Pictures must not appear in the copy. Reproduce exactly, and only, the lines from the one with "This screenshot has height=473, width=1235." through the end of the data below.
** Material to process follows **
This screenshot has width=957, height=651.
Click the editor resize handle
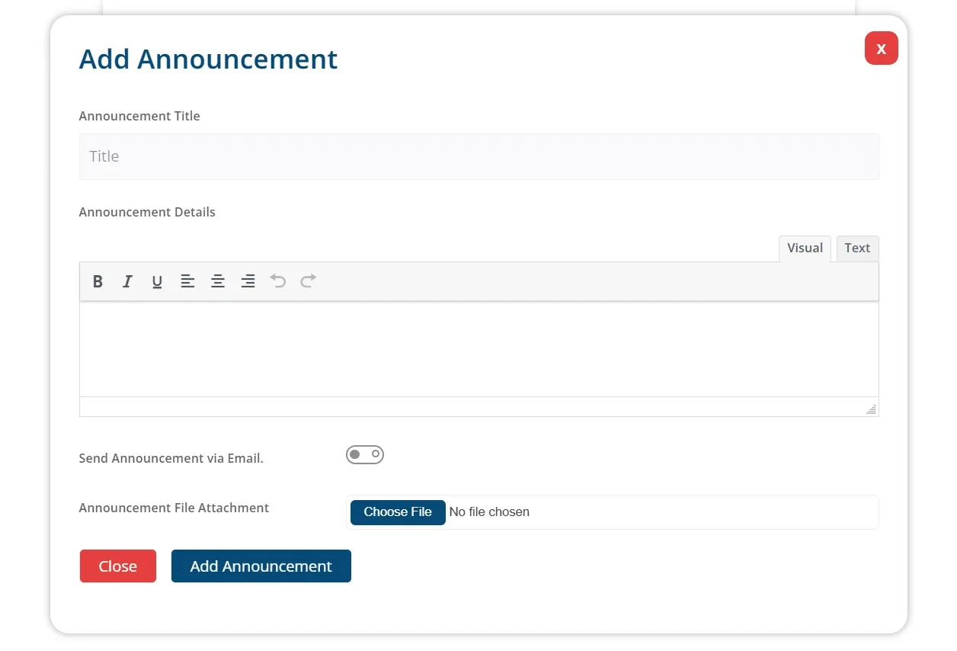click(871, 409)
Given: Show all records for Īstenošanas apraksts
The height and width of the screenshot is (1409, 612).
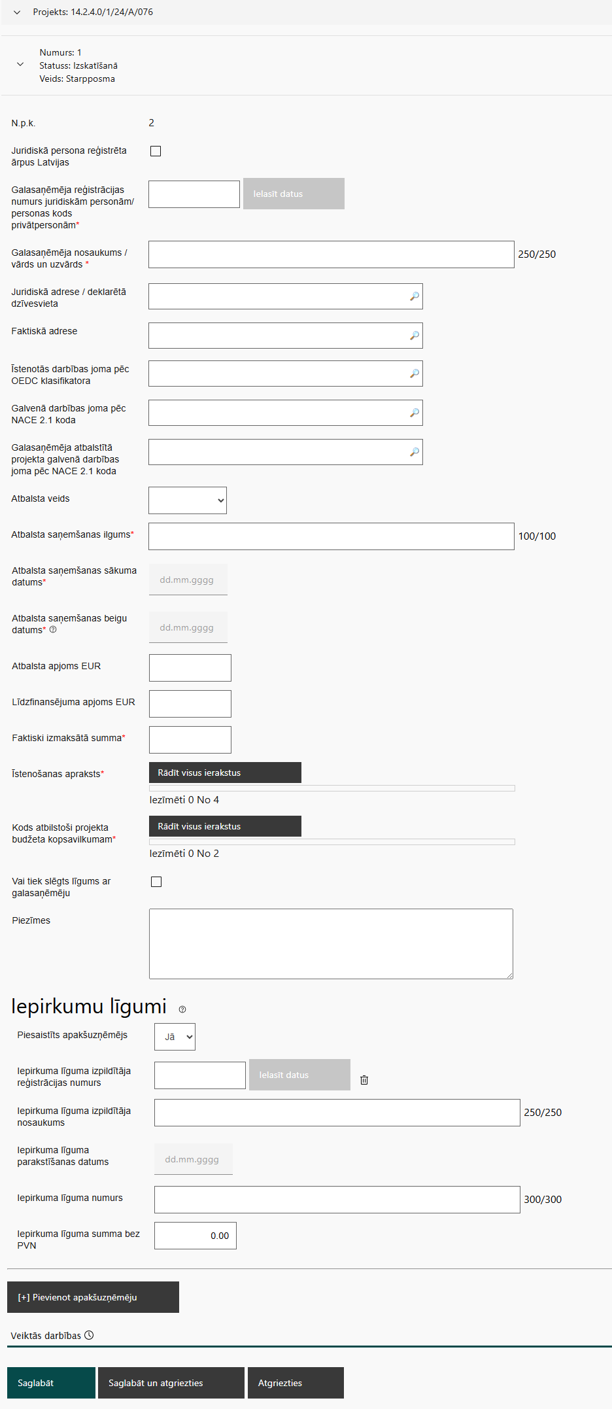Looking at the screenshot, I should [x=225, y=773].
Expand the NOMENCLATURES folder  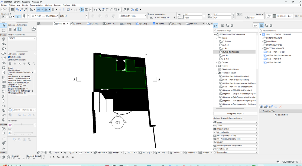(262, 45)
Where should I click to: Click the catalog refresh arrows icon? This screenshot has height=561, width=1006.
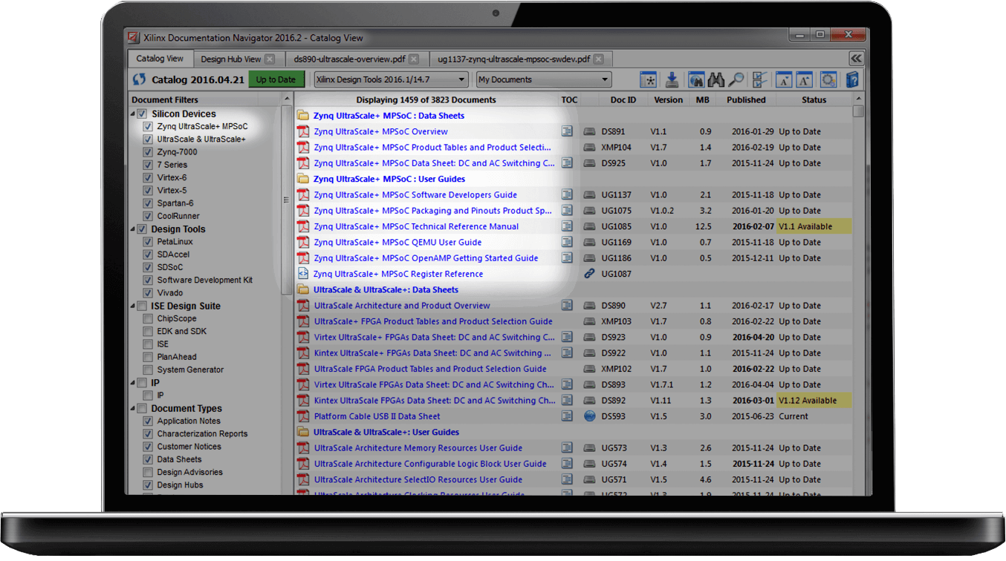[139, 80]
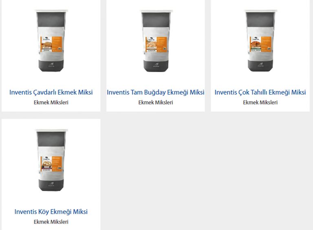The height and width of the screenshot is (230, 313).
Task: Click orange label on Çok Tahıllı bag
Action: (261, 44)
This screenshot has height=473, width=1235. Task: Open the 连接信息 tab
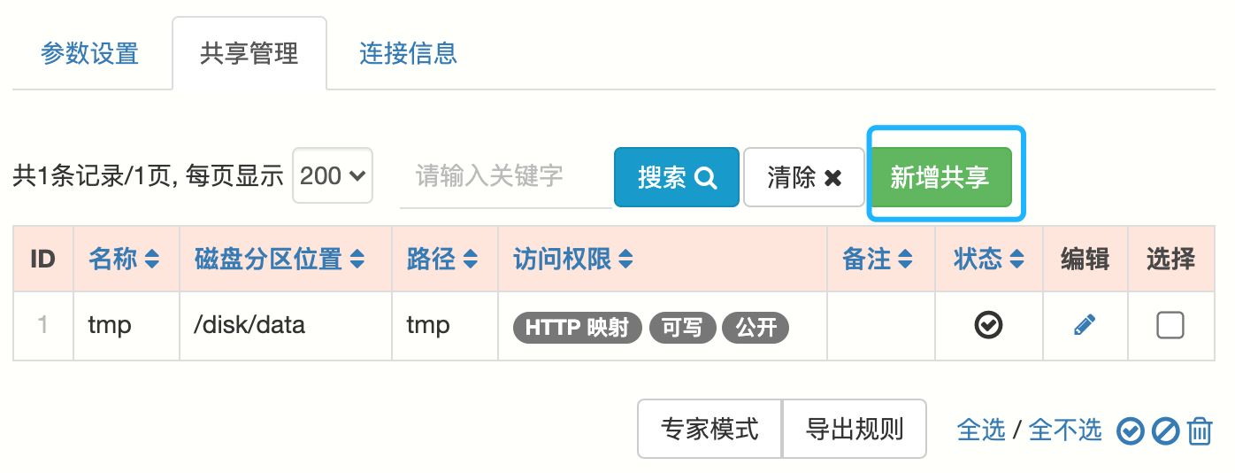tap(408, 53)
** End of Material to process **
__Exercise answer__.
This screenshot has height=473, width=1235. Task: Open the 连接信息 tab
tap(408, 53)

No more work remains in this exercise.